Instructions for the task
However many lines the data holds, transcribe them all exactly.

[Collected data]
::::

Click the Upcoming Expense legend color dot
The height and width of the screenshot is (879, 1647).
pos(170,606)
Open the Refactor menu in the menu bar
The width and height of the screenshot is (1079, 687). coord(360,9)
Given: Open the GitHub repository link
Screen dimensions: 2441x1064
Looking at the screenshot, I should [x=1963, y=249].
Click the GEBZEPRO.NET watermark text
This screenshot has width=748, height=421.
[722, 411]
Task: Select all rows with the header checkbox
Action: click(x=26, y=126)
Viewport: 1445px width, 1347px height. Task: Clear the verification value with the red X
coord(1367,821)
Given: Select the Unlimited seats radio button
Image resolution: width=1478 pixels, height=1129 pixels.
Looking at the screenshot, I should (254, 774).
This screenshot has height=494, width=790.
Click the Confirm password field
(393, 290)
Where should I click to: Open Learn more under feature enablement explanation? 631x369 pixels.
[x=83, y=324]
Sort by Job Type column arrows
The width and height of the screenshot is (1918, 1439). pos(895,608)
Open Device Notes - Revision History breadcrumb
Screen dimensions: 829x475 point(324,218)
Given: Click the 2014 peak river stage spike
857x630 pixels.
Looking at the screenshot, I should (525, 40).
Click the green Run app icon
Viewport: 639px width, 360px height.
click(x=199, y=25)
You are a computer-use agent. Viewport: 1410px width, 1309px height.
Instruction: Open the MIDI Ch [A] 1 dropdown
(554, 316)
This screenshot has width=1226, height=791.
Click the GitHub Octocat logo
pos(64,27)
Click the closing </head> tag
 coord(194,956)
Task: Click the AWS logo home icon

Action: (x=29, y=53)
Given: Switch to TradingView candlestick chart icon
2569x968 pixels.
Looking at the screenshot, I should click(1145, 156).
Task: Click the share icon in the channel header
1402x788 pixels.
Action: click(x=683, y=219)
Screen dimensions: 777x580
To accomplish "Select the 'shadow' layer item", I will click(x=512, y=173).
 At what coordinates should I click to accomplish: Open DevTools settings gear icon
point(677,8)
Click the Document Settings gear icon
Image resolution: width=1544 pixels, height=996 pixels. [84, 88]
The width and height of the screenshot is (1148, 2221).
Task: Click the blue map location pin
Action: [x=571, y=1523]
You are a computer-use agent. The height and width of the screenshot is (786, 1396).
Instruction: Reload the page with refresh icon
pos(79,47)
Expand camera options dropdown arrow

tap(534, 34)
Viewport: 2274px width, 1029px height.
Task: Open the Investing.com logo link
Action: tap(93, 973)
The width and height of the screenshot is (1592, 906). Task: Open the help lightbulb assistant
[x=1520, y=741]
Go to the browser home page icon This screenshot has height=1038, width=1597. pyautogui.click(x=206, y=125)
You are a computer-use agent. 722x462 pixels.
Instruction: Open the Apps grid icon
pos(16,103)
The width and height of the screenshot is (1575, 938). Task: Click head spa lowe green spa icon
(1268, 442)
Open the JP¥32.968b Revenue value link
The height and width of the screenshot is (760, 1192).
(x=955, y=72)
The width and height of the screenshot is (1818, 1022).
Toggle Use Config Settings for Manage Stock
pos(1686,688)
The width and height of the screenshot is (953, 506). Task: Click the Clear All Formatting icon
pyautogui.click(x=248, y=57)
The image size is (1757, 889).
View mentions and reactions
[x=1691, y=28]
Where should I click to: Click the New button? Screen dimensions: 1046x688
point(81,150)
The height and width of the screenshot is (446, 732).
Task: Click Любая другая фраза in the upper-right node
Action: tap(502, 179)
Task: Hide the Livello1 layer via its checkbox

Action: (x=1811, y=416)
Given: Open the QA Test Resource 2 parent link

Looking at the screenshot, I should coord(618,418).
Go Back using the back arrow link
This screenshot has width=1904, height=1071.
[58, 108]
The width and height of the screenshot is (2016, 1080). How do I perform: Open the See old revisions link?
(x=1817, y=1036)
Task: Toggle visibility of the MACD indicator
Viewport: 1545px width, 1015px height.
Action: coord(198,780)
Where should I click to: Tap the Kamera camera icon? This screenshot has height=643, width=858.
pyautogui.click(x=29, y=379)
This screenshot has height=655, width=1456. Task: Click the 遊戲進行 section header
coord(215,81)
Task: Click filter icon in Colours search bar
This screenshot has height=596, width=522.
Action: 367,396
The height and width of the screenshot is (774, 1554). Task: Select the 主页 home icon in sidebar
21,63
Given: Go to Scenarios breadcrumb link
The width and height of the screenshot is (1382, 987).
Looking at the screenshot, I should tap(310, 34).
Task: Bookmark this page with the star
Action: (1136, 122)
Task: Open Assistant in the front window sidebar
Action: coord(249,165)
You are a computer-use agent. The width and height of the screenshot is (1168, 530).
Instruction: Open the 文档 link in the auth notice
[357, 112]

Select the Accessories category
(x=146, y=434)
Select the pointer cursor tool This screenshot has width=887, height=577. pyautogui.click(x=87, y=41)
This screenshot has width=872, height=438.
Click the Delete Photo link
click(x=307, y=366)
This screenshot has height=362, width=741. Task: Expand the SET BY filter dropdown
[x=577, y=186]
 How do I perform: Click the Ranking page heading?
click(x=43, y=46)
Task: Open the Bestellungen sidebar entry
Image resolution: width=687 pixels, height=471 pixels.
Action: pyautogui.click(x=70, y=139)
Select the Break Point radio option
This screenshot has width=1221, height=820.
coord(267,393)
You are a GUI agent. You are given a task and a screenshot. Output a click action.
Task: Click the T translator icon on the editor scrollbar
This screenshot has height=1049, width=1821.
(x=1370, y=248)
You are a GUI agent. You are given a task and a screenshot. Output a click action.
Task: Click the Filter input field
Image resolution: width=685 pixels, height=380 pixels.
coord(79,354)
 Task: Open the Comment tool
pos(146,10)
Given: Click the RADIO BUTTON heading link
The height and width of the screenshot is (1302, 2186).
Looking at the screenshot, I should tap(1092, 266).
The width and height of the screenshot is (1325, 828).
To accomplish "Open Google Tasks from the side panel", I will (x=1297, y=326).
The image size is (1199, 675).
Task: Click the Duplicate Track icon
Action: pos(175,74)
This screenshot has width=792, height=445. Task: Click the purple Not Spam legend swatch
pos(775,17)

::::

Task response
Click the Upcoming Expense legend color dot
The height and width of the screenshot is (879, 1647).
pos(170,606)
Open the Refactor menu in the menu bar
The width and height of the screenshot is (1079, 687). coord(360,9)
Given: Open the GitHub repository link
Screen dimensions: 2441x1064
Looking at the screenshot, I should [x=1963, y=249].
Click the GEBZEPRO.NET watermark text
This screenshot has width=748, height=421.
[722, 411]
Task: Select all rows with the header checkbox
Action: click(x=26, y=126)
Viewport: 1445px width, 1347px height. Task: Clear the verification value with the red X
coord(1367,821)
Given: Select the Unlimited seats radio button
Image resolution: width=1478 pixels, height=1129 pixels.
Looking at the screenshot, I should (254, 774).
This screenshot has height=494, width=790.
Click the Confirm password field
(393, 290)
Where should I click to: Open Learn more under feature enablement explanation? 631x369 pixels.
[x=83, y=324]
Sort by Job Type column arrows
The width and height of the screenshot is (1918, 1439). pos(895,608)
Open Device Notes - Revision History breadcrumb
Screen dimensions: 829x475 point(324,218)
Given: Click the 2014 peak river stage spike
857x630 pixels.
Looking at the screenshot, I should (525, 40).
Click the green Run app icon
Viewport: 639px width, 360px height.
click(x=199, y=25)
You are a computer-use agent. Viewport: 1410px width, 1309px height.
Instruction: Open the MIDI Ch [A] 1 dropdown
(554, 316)
This screenshot has width=1226, height=791.
Click the GitHub Octocat logo
pos(64,27)
Click the closing </head> tag
 coord(194,956)
Task: Click the AWS logo home icon

Action: (x=29, y=53)
Given: Switch to TradingView candlestick chart icon
2569x968 pixels.
Looking at the screenshot, I should click(1145, 156).
Task: Click the share icon in the channel header
1402x788 pixels.
Action: click(x=683, y=219)
Screen dimensions: 777x580
To accomplish "Select the 'shadow' layer item", I will click(x=512, y=173).
 At what coordinates should I click to accomplish: Open DevTools settings gear icon
point(677,8)
Click the Document Settings gear icon
Image resolution: width=1544 pixels, height=996 pixels. [84, 88]
The width and height of the screenshot is (1148, 2221).
Task: Click the blue map location pin
Action: [x=571, y=1523]
You are a computer-use agent. The height and width of the screenshot is (786, 1396).
Instruction: Reload the page with refresh icon
pos(79,47)
Expand camera options dropdown arrow

tap(534, 34)
Viewport: 2274px width, 1029px height.
Task: Open the Investing.com logo link
Action: tap(93, 973)
The width and height of the screenshot is (1592, 906). Task: Open the help lightbulb assistant
[x=1520, y=741]
Go to the browser home page icon This screenshot has height=1038, width=1597. pyautogui.click(x=206, y=125)
You are a computer-use agent. 722x462 pixels.
Instruction: Open the Apps grid icon
pos(16,103)
The width and height of the screenshot is (1575, 938). Task: Click head spa lowe green spa icon
(1268, 442)
Open the JP¥32.968b Revenue value link
The height and width of the screenshot is (760, 1192).
(x=955, y=72)
The width and height of the screenshot is (1818, 1022).
Toggle Use Config Settings for Manage Stock
pos(1686,688)
The width and height of the screenshot is (953, 506). Task: Click the Clear All Formatting icon
pyautogui.click(x=248, y=57)
The image size is (1757, 889).
View mentions and reactions
[x=1691, y=28]
Where should I click to: Click the New button? Screen dimensions: 1046x688
point(81,150)
The height and width of the screenshot is (446, 732).
Task: Click Любая другая фраза in the upper-right node
Action: tap(502, 179)
Task: Hide the Livello1 layer via its checkbox

Action: (x=1811, y=416)
Given: Open the QA Test Resource 2 parent link

Looking at the screenshot, I should coord(618,418).
Go Back using the back arrow link
This screenshot has width=1904, height=1071.
[58, 108]
The width and height of the screenshot is (2016, 1080). How do I perform: Open the See old revisions link?
(x=1817, y=1036)
Task: Toggle visibility of the MACD indicator
Viewport: 1545px width, 1015px height.
Action: coord(198,780)
Where should I click to: Tap the Kamera camera icon? This screenshot has height=643, width=858.
pyautogui.click(x=29, y=379)
This screenshot has height=655, width=1456. Task: Click the 遊戲進行 section header
coord(215,81)
Task: Click filter icon in Colours search bar
This screenshot has height=596, width=522.
Action: 367,396
The height and width of the screenshot is (774, 1554). Task: Select the 主页 home icon in sidebar
21,63
Given: Go to Scenarios breadcrumb link
The width and height of the screenshot is (1382, 987).
Looking at the screenshot, I should tap(310, 34).
Task: Bookmark this page with the star
Action: (1136, 122)
Task: Open Assistant in the front window sidebar
Action: coord(249,165)
You are a computer-use agent. The width and height of the screenshot is (1168, 530).
Instruction: Open the 文档 link in the auth notice
[357, 112]

Select the Accessories category
(x=146, y=434)
Select the pointer cursor tool This screenshot has width=887, height=577. pyautogui.click(x=87, y=41)
This screenshot has width=872, height=438.
Click the Delete Photo link
click(x=307, y=366)
This screenshot has height=362, width=741. Task: Expand the SET BY filter dropdown
[x=577, y=186]
 How do I perform: Click the Ranking page heading?
click(x=43, y=46)
Task: Open the Bestellungen sidebar entry
Image resolution: width=687 pixels, height=471 pixels.
Action: pyautogui.click(x=70, y=139)
Select the Break Point radio option
This screenshot has width=1221, height=820.
coord(267,393)
You are a GUI agent. You are given a task and a screenshot. Output a click action.
Task: Click the T translator icon on the editor scrollbar
This screenshot has height=1049, width=1821.
(x=1370, y=248)
You are a GUI agent. You are given a task and a screenshot. Output a click action.
Task: Click the Filter input field
Image resolution: width=685 pixels, height=380 pixels.
coord(79,354)
 Task: Open the Comment tool
pos(146,10)
Given: Click the RADIO BUTTON heading link
The height and width of the screenshot is (1302, 2186).
Looking at the screenshot, I should tap(1092, 266).
The width and height of the screenshot is (1325, 828).
To accomplish "Open Google Tasks from the side panel", I will (x=1297, y=326).
The image size is (1199, 675).
Task: Click the Duplicate Track icon
Action: pos(175,74)
This screenshot has width=792, height=445. Task: Click the purple Not Spam legend swatch
pos(775,17)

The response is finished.